Модин взял шест — длинный, берёзовый, четыре метра, с окованным наконечником. Шест служил двум целям: проверять лёд перед каждым шагом и распределять вес, если провалишься, — положить поперёк полыньи и держаться, пока вытащат. Соловьёв показал ему вчера, как бить: не тычком, а скользящим ударом, наискосок, и слушать звук. Глухой — лёд толстый. Звонкий — тоньше. Хрустящий — стоп, дальше нельзя.

Вышли на лёд.

Первые сто метров — берег, мелко, под льдом видно дно. Лёд матовый, непрозрачный, с пузырьками воздуха, вмёрзшими в толщу. Шест стучал глухо. Лошадь шла ровно — привыкла к снегу, а лёд под снегом казался ей просто твёрдой дорогой.

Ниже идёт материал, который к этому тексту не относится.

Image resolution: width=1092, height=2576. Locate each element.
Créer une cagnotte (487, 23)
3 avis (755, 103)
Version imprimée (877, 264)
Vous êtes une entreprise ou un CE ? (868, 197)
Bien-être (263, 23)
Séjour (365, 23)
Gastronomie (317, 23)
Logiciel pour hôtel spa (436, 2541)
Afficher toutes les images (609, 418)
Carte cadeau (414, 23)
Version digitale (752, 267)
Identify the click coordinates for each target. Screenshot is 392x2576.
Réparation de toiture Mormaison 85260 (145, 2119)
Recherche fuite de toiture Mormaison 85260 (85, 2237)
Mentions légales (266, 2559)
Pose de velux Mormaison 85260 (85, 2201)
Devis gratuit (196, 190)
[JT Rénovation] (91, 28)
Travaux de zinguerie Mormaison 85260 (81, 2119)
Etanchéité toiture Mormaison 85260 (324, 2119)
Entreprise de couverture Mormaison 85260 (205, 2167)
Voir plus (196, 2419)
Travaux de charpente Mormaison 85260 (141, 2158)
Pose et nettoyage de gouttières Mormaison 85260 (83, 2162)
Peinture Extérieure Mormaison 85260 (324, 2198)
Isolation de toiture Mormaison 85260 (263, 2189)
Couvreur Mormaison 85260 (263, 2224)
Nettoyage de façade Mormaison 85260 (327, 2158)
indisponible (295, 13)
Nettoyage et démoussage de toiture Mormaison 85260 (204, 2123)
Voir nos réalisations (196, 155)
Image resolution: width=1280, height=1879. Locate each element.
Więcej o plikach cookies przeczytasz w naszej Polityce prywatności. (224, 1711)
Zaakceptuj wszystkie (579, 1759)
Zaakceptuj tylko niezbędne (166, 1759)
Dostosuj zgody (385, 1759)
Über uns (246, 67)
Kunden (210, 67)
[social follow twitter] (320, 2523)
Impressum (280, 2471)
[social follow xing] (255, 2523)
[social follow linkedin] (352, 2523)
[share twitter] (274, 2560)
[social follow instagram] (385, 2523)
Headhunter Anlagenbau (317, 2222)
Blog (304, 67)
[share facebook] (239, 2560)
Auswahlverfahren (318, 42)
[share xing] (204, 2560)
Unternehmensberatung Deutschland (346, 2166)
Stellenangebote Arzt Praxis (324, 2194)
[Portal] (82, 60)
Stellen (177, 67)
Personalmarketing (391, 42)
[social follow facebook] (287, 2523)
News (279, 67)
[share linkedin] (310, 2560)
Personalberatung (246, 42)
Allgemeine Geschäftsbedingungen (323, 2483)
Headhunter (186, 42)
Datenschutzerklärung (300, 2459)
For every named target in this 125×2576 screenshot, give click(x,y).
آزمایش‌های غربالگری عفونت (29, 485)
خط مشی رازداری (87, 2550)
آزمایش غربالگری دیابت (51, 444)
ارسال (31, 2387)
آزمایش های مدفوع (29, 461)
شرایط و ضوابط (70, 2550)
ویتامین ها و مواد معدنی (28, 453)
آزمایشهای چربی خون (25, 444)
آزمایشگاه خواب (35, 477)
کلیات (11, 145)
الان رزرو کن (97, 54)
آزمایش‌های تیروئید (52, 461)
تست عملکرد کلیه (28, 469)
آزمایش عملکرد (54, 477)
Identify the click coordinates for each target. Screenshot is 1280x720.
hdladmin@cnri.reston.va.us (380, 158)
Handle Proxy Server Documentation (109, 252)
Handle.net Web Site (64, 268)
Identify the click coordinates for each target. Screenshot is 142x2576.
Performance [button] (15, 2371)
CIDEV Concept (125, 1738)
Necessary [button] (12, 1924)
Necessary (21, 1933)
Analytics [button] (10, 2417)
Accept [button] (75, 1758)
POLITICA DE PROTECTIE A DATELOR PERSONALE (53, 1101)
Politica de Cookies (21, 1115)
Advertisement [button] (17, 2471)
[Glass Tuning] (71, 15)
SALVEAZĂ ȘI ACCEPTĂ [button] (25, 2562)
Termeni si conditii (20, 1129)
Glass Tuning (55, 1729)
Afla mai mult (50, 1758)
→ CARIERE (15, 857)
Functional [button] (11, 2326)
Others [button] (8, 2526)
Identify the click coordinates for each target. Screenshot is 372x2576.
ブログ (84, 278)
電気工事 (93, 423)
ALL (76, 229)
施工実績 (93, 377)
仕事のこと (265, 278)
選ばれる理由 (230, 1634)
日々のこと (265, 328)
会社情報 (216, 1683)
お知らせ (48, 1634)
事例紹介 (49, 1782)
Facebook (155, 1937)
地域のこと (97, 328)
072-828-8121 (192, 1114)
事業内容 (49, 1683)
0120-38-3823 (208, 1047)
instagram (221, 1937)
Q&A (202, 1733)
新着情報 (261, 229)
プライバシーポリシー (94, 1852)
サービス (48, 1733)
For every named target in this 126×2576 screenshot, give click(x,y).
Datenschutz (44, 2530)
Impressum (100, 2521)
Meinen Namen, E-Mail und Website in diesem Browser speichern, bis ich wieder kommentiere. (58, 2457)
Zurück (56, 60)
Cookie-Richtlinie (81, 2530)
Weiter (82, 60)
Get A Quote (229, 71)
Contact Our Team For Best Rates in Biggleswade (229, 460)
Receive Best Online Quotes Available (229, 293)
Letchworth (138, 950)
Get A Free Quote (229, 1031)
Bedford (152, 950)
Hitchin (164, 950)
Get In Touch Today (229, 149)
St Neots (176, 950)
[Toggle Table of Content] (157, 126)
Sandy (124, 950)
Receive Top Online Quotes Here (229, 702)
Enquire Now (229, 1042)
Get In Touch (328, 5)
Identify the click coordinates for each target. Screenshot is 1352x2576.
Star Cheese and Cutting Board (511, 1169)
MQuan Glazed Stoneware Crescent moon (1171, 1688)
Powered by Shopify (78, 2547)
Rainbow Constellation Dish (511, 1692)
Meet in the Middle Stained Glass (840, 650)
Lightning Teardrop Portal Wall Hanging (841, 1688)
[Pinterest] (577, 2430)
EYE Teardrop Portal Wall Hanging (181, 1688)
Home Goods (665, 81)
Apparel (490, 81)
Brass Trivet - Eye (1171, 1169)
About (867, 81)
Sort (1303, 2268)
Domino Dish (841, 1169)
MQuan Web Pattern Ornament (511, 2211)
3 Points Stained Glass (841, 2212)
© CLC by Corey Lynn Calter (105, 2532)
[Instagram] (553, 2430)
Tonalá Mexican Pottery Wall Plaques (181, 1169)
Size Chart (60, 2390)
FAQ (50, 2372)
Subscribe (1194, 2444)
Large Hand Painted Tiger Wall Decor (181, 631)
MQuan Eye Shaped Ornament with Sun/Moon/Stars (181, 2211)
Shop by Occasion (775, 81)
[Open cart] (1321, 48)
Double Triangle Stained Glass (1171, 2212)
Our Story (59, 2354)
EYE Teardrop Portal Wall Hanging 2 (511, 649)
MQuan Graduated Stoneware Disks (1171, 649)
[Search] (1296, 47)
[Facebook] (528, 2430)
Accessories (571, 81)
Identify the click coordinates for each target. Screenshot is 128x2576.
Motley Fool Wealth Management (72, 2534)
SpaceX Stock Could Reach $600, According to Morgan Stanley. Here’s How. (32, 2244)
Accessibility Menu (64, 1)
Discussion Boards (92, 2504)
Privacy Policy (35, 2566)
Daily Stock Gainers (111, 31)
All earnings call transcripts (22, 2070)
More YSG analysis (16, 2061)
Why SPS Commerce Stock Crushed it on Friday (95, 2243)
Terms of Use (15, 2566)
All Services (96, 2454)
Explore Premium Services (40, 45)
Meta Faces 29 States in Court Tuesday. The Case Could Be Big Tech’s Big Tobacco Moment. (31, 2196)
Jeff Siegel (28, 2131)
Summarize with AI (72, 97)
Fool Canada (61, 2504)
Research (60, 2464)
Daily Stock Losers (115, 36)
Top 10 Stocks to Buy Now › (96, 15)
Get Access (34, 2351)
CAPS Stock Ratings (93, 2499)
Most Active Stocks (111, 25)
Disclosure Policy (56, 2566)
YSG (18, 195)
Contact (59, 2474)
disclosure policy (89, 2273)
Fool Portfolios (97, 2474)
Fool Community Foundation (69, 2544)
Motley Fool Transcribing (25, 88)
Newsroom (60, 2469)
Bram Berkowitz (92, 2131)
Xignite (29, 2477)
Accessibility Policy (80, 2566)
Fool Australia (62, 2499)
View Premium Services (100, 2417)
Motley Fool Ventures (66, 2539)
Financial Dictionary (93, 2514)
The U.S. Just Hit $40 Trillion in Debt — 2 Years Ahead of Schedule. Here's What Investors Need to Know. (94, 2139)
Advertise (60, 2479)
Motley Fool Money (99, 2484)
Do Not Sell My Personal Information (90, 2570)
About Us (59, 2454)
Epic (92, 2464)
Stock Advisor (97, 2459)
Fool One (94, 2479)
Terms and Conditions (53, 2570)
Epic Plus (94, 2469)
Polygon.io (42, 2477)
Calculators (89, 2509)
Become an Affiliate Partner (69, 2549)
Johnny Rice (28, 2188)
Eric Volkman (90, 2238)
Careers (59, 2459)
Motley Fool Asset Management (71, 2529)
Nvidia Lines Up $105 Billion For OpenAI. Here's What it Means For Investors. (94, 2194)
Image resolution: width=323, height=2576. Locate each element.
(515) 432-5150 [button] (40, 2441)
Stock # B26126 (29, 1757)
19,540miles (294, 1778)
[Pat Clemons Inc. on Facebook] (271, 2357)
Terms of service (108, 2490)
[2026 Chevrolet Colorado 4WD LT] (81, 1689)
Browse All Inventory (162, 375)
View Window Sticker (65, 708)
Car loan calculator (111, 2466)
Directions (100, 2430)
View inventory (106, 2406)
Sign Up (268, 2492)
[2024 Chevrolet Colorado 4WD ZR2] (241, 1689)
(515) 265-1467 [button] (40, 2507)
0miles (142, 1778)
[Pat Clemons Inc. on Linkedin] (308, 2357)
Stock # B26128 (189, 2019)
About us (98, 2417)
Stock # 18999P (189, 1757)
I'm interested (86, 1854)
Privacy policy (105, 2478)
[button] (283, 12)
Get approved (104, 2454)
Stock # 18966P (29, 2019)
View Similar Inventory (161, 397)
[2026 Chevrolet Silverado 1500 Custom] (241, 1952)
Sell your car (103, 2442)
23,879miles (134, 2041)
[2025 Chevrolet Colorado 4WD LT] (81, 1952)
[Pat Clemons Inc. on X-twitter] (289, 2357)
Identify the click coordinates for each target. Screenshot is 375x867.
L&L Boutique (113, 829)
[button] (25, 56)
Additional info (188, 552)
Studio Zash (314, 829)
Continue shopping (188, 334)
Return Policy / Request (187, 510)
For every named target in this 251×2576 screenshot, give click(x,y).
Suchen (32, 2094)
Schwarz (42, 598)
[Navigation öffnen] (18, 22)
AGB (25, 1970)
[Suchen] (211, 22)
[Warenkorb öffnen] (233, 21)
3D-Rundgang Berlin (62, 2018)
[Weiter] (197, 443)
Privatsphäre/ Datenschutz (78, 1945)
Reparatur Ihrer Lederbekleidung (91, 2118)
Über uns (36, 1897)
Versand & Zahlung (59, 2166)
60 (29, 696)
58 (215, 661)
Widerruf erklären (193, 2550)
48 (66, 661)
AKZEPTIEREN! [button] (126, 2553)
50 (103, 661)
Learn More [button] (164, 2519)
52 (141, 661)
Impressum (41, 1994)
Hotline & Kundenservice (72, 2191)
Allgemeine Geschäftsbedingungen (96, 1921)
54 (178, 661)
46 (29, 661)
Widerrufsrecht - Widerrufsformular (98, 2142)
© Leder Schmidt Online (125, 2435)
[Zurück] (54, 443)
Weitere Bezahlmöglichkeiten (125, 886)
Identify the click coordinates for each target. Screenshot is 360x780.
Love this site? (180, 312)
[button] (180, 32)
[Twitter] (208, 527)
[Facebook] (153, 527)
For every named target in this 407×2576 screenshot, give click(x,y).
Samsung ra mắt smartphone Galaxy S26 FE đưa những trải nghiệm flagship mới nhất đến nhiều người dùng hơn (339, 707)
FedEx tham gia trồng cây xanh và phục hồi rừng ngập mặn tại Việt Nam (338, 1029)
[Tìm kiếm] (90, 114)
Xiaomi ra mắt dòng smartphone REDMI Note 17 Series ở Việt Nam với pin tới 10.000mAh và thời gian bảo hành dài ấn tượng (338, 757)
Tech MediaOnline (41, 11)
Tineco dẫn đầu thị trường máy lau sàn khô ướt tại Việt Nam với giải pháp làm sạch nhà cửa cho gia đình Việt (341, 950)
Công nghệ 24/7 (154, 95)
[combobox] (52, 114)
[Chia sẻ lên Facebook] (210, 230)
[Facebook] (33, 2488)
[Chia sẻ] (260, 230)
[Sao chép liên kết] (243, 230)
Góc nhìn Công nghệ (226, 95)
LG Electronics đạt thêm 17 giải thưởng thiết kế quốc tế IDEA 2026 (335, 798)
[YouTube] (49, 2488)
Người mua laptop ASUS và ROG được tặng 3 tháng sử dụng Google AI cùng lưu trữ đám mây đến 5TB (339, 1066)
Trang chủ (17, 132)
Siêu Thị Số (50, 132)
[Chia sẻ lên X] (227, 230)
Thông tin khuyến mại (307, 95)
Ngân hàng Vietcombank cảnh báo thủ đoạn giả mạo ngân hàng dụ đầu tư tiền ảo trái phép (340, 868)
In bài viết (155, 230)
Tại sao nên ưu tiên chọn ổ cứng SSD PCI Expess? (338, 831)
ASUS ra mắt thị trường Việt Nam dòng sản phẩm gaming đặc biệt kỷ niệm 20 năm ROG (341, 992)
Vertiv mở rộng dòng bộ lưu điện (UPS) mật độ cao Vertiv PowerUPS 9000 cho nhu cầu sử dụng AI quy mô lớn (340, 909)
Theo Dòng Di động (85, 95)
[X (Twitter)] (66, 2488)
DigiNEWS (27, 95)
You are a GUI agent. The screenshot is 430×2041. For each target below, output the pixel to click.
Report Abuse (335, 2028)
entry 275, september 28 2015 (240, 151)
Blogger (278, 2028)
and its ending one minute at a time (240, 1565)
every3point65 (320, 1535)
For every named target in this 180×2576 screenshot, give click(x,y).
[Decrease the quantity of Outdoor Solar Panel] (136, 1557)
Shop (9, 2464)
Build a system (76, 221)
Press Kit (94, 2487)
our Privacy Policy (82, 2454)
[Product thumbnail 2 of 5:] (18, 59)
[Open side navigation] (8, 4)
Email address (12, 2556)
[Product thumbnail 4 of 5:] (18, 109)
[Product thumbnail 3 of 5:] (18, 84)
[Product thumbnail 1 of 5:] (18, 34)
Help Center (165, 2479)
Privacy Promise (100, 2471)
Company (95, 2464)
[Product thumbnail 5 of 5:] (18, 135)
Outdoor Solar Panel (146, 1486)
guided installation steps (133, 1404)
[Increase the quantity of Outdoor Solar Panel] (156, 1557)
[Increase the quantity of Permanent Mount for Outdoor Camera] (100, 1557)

На двухстах метрах лёд стал тоньше. Модин услышал: удар шеста звучал выше, с лёгким звоном. Не хруст — звон, как от стекла. Лёд прозрачный, тёмный, и под ним — вода, чёрная, глубокая, и глубина была видна, и от этого видения что-то сжималось в животе, и ноги шли медленнее.

— Вешка! — крикнул Соловьёв сзади.

Модин увидел: палка, вмёрзшая в лёд, с красной тряпкой на верхушке. Первая из четырёхсот, расставленных по трассе. Между вешками — двести метров. Следующая — впереди, едва видна, красное пятнышко на белом.

Он шёл от вешки к вешке, и каждые три шага бил шестом. Глухо. Глухо. Глухо. Лошадь за спиной фыркала, и копыта стучали по льду, и звук копыт был другим, не таким, как на земле, — гулким, объёмным, будто подо льдом был зал, большой и пустой.

На пятистах метрах лёд треснул.

Не под ногами — в стороне, метрах в двадцати правее. Трещина пошла с хрустом, как рвётся полотно, и Модин остановился, и лошадь остановилась, и все десять подвод за ним остановились, и на секунду стало тихо, и в тишине трещина разговаривала сама с собой — хрустела, скрипела, потрескивала, расходясь по льду зигзагом. Потом затихла.

Модин посмотрел вниз, под ноги. Трещина прошла в двадцати метрах, не под ним. Лёд, на котором он стоял, держал. Он ударил шестом: глухо. Ещё раз: глухо.

— Продолжаем! — крикнул он, не оборачиваясь, потому что обернуться — значит показать лицо, а на лице, он знал, было не то выражение, которое должен видеть возчик.

Лошадь не хотела идти. Возчик потянул вожжи, причмокнул, сказал что-то — не слово, а звук, тот, которым деревенские разговаривают с лошадьми и который лошади понимают лучше слов. Лошадь дёрнула ушами, фыркнула и пошла. Полозья скрипнули по льду.

Километр. Два. Три. Вешки проплывали мимо, одна за другой, красные тряпки на палках, и каждая тряпка была островом, до которого нужно дойти, и от которого начинался путь к следующему. Модин шёл и бил шестом, и звук менялся: здесь глуше, здесь звонче, здесь опять глуше. Карта Соловьёва, которую он помнил наизусть, говорила: на этом участке мелко, на следующем — глубже, а вон там, левее, — подводный ключ, и там лёд тоньше на три сантиметра, и туда не ходить.